Accordi di ristrutturazione agevolati
Oltre alla procedura ordinaria, però, con l’art.60 C.C.I. ci troviamo dinnanzi anche la possibilità di accedere ai cd. accordi di ristrutturazione agevolati, con i quali invece di dover avere un minimo di adesione del 60% dei creditori si può ridurre la percentuale al 30% a patto che il debitore non proponga la moratoria del pagamento per i creditori estranei e che non richieda (anzi rinunci a richiedere) le misure protettive temporanee.

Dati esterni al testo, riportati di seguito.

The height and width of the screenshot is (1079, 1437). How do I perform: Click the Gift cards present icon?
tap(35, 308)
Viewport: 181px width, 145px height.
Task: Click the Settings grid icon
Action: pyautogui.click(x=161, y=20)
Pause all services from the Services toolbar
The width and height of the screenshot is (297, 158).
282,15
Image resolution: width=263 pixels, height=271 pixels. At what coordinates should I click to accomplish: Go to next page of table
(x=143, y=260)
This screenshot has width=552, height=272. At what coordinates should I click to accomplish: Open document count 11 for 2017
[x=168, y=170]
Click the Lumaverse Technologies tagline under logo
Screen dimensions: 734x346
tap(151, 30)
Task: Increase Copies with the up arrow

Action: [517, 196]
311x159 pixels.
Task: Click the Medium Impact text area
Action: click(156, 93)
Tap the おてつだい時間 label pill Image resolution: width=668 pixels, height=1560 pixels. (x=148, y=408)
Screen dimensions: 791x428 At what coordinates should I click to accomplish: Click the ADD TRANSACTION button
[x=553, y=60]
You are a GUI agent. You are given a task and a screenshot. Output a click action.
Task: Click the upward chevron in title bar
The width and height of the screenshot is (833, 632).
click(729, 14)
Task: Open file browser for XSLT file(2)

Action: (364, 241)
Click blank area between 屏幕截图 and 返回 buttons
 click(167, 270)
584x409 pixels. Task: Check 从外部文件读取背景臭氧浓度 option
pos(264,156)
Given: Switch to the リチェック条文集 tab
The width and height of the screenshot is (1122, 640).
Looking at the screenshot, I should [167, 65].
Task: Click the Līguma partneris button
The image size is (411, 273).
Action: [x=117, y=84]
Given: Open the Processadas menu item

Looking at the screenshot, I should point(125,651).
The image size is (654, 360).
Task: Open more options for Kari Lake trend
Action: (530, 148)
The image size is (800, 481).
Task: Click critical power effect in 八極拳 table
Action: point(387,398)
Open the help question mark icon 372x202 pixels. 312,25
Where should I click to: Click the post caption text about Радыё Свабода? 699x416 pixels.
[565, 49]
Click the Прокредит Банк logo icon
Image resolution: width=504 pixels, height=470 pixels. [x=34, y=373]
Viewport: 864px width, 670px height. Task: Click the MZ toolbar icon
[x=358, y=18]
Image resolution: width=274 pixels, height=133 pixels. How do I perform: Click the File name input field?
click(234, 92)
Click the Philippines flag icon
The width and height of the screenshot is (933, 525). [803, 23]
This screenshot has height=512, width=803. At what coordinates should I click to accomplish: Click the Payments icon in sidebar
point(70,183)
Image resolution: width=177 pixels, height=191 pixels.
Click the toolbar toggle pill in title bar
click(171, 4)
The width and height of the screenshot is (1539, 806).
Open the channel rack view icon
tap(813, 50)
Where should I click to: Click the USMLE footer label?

Accordi di ristrutturazione a efficacia estesa
Per quanto riguarda invece gli accordi di ristrutturazione a efficacia estesa (art.61 C.C.I.) essi duplicano il precedente istituto presente nella Legge Fallimentare con il nome di accordo di ristrutturazione con intermediari finanziari (art. 182 septies), ossia una forma di accordo speciale che si mette in atto quando il debito è per più del 50% contratto col ceto finanziario/bancario ed è volto a evitare che altri creditori minori dissenzienti impediscano di portare avanti gli accordi concordati con i creditori maggiori, ma a differenza del precedente istituto estendono la pratica anche ad altre classi che non appartengano a quella finanziario-bancaria, a patto che siano però facenti parte della medesima classe e che quindi abbiano posizioni giuridiche e interessi economici omogenei. Di seguito le condizioni necessarie:
- che accordo sia raggiunto con almeno il 75% della categoria;
- che si rispetti il principio di buona fede;
- che l’accordo non abbia carattere liquidatorio e che i creditori vengano soddisfatti in misura significativa o prevalente proprio grazie alla continuità aziendale (condizione che può non sussistere nel caso di accordo con la classe bancaria);
- che i creditori non aderenti (ma della stessa classe) possano essere soddisfatti in misura maggiore di quanto avverrebbe con una liquidazione giudiziale;
- che il debitore notifichi l’accordo, l’omologazione e tutti i documenti ai creditori a cui chiede di estendere gli effetti dell’accordo.
CONVENZIONE DI MORATORIA
La convenzione di moratoria, come le precedenti procedure di composizione concordata, è già presente nella disciplina vigente (art. 182 septies della L.F.) e ha per oggetto quei debiti che vengono contratti verso banche o intermediari finanziari di cui si prevede (che siano scaduti o meno) una dilazione del termine di pagamento. Con l’avvento del C.C.I., nell’art.62 che disciplina questo istituto, viene estesa a tutti gli altri creditori la possibilità delle convenzioni di moratoria, regolandone i termini. Le convenzioni che interverranno tra un imprenditore (anche non commerciale) e i suoi creditori, saranno vincolanti anche verso creditori non aderenti, a patto che essi appartengano alla stessa categoria e che rispettino le seguenti condizioni:
- con almeno il 75% dei creditori della medesima categoria deve essere raggiunto l’accordo;
- deve essere rispettato il principio di buona fede e di corretta informazione dei creditori (con la possibilità per questi ultimi di partecipare alle trattative);
- una reale prospettiva di soddisfazione dei creditori non aderenti (della medesima categoria) che non sia inferiore rispetto a quella garantita da una liquidazione giudiziale.